At smaller treatment centers like Pride Institute in Minnesota, it’s more or less business as usual. With three locations specializing in addiction care for LGBTQ+ individuals, they’re following CDC guidelines, but also are taking extra precautions to ensure the safety of their patients and staff. Temperatures are taken at the door. Newly admitted patients are tested for COVID-19 upon arrival and stay in a specific “quarantine room” until their results arrive.
Unsurprisingly, outpatient numbers have grown. Their outpatient facilities rely on telehealth via Zoom, allowing treatment from home. “I think [patients] are utilizing what feels safe to them,” says Luke Miller, the director of marketing and communications at Pride. Their intensive outpatient program includes hours of weekly therapy.
When we turn to more crisis-themed care however, the situation is far more grim. “Dee,” a social worker on the psychiatric floor of a Florida hospital, expressed less than satisfactory conditions. “[Management is] doing the bare minimum,” she said. “They’re doing the most possible to make sure they don’t have to pay people for being exposed in the hospital or need time off.”
Dee, who is using a pseudonym, works in a for-profit hospital, where she says money-making seems to be the driving force in decision-making. When a nurse tested positive for COVID-19, the facility did not expect staff to self-quarantine, dancing around the disclosure of when the nurse was exposed to the disease.
While the hospital is doing daily temperature checks, medical clearance for patients does not involve a COVID-19 test. They simply check for active symptoms, with no concern for potentially asymptomatic carriers. The facility imposes universal masking, and provides masks to patients, but more than half are choosing not to wear them.
Dee notes two distinctive groups coming to her crisis stabilization unit: “The people who are functional, go to therapy, are on medication, and they’re very anxious or depressed due to COVID. Their routine has changed, maybe they’ve been furloughed or they’re stuck at home trying to school [and parent] kids. We’ve had a lot of people on the spectrum with autism. …They live on their own but they have staff. And the staff has had to pull back due to COVID.”
With less help at home and changed routines, this group ends up in the psychiatric ward to stabilize. Those patients are typically discharged relatively quickly.
The second group is experiencing more long-term issues: “The other category [is] people who are more acute with psychosis or severe bipolar disorder or a serious addiction,” Dee said. “We have a lot of people we know really well in the community that are homeless. Because of COVID they have been cycling in and out.”
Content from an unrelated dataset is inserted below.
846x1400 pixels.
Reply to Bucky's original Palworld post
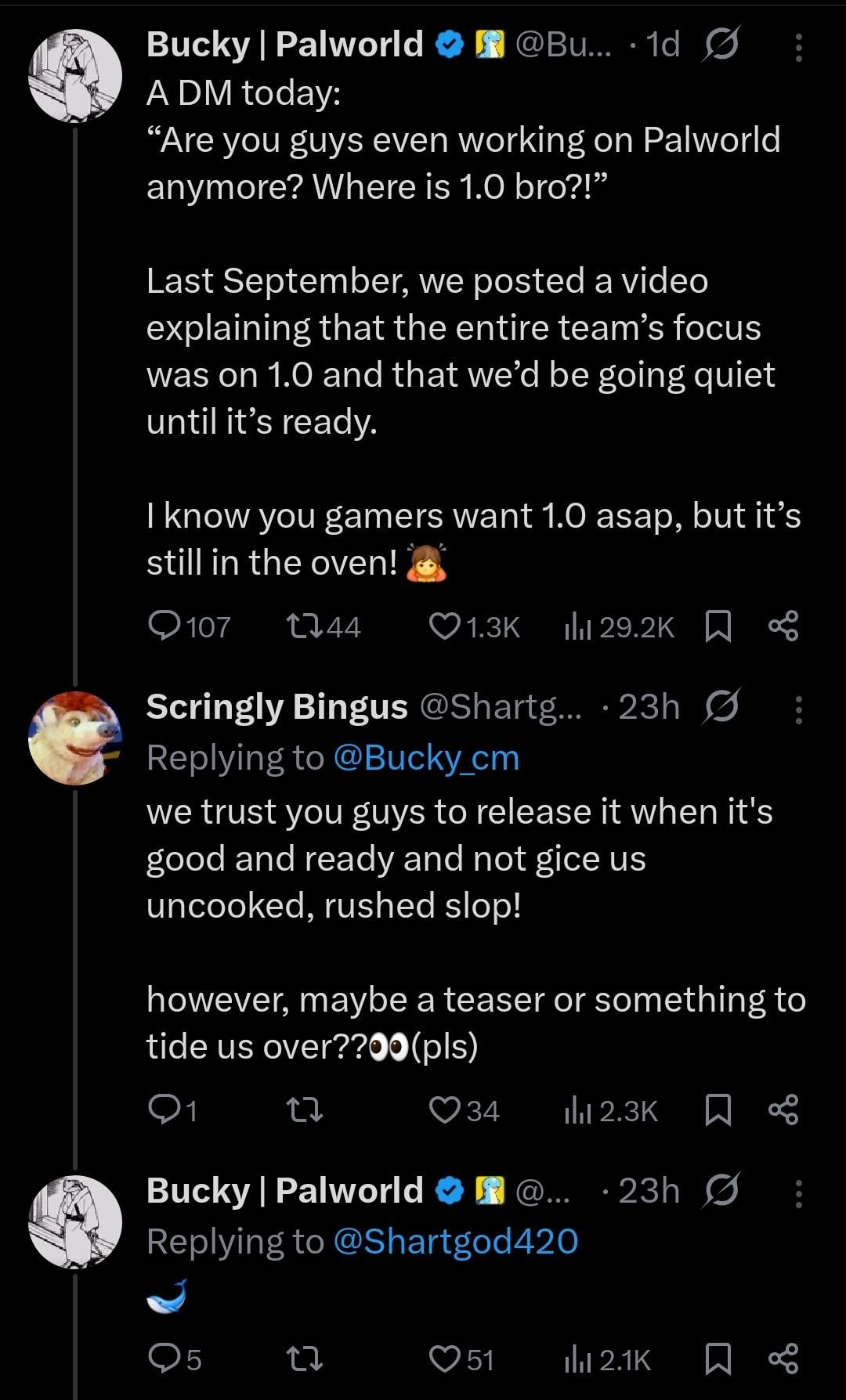[x=164, y=626]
Dee claims the local homeless shelter is no longer taking new folks into their care, and thus, they’re having to discharge people to the street.
Call COVID-19 the great equalizer all you want, but statistics display differently. With higher infection and mortality rates, the majority of those affected by COVID-19 are people within the Black and Latinx community. Unsurprisingly, treatment and mortality rates concerning substance abuse and mental illness are also significantly higher. The Substance Abuse and Mental Health Services Administration released a resource defining the double jeopardy of this fact, as well as what we can do to address this issue.
In confronting these disparities, it’s important to understand that while clinical help is important, the cultural aspect of these issues must also be addressed. Stepping into the gap of aid left by these disparities are organizations like Project LETS.
Project LETS is a national grassroots organization that focuses on building peer-led communities of support outside of professional or state-sanctioned systems of care. “We’re looking to develop community-based noncarceral responses to mental illness and emotional crisis,” says Stefanie Lyn Kaufman-Mthimkhulu, the founder of Project LETS.
In approaching mental health as a crisis, they state, “If we name it a mental health crisis, our solution is therapy. If we call it a socioeconomic crisis, then our solutions are economic.” The goal is to address the deep-rooted problems American institutions bring about in attempting to care for Black and brown people. It is no doubt that crises of mental illness are often onset by outside forces like financial difficulty, unemployment, and housing instability. All of these factors have been exacerbated by the pandemic. This is where Project LETS’ mutual aid program comes into effect.
“While people were waiting for these $1,200 checks that people still haven’t gotten, mutual aid groups were stepping up and doing the work,” said Kaufman-Mthimkhulu. “I think it’s important to recognize that Black communities, Indigenous communities, and disabled communities have always done this work. It’s not just for moments of crisis, it’s something that sustains these communities always.”
Marginalized communities trust the government and healthcare facilities increasingly less. Grassroots organizations can address the needs of those facing acute mental health issues and addiction at a peer to peer level.
There certainly is cause for concern in a post-pandemic world. For those who cannot access resources like mutual aid, hospitalization or residential care, they must bide their time until treatment comes. Miller, from Pride, resounded this sentient. “I fear when this is all over, there will be a huge need for treatment programs all over the country because people are creating really bad habits right now,” he said.